If we draw a picture of this process, we have a cart being pulled along by an applied force, 𝐹, where the force is applied at an angle we’ve called 𝜃 above the horizontal. If we call motion to the right motion in the positive direction, we’re told that the cart is pulled 4.4 meters that way. We can call this 𝑑. We want to know the work done on the cart by this applied force, 𝐹.

To solve for this value, we can recall that work is not only equal to the dot product of force and displacement. But it’s also equal to the product of their magnitudes times the cosine of the angle between them. In our case, we know the force magnitude, 𝐹, as well as the magnitude of the displacement, 𝑑. We’re given the angle 𝜃 that separates displacement from force and so are ready to plug in and solve for 𝑊.

When we calculate this product, we find that, to two significant figures, 𝑊 is 66 newton meters or 66 joules. That’s how much work is done on the cart over this distance by the applied force.

Now let’s look at an example that will help us see work from a geometric perspective.

A crane is lifting construction materials from the ground to an elevation of 60 meters. Over the first 10 meters, the motor linearly increases the force it exerts from zero kilonewtons to 10 kilonewtons. It exerts that constant force for the next 40 meters then winds down to zero newtons again over the last 10 meters, as shown in the figure. What is the total work done on the construction materials?

Calling the net work done on these materials capital 𝑊, that work is related to the force the materials experience over the distance they experience that force. We can recall that work is equal to the dot product of force and displacement. And in our case, since the force and the displacement are in the same direction, we can write this expression as a simple product. Since work equals force times distance, looking at our graph, we can see that this will be equal to the area under our curve.

To make solving for that area a bit easier, we can divide it up into three pieces. Piece number one has an area of one-half its base, 10 meters, times its height of 10 kilonewtons. Piece number two has an area of 50 minus 10 meters, or 40 meters, multiplied by 10 kilonewtons. And the third piece has an area like the first of one-half 10 meters multiplied by a height of 10 kilonewtons. When we add the areas of these three sections together to get the total area, we find it’s equal to 500 kilojoules. That’s the total work done on the construction materials over this movement.

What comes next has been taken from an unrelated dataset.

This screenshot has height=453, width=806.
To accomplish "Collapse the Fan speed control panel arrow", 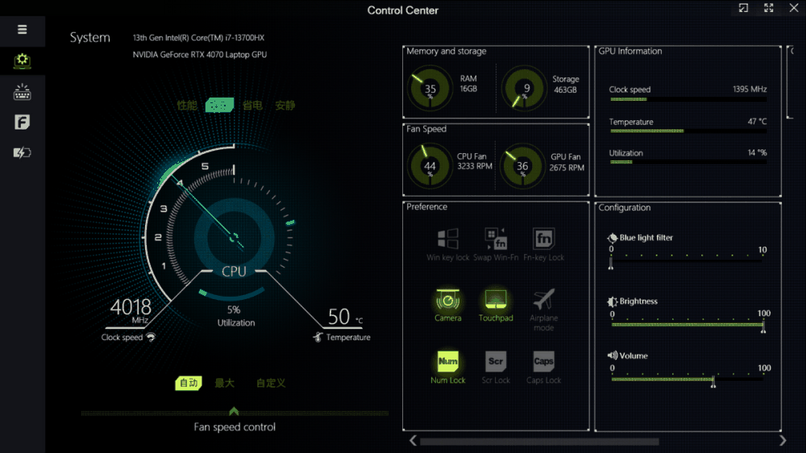I will (x=234, y=410).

Let’s summarize what we’ve learned so far about work. We’ve seen that work is equal to the scalar product of force and displacement. For a given force 𝐹, the work that force does on an object is equal to the dot product of that force and the object’s displacement. We’ve also seen that work tells us a bit about the angle between the vectors of force and displacement. This cosine term means that work can be positive and it can also be negative, or of course it can be zero. And finally, we’ve seen that work, which has units of joules, is related to energy, which is expressed in the same unit.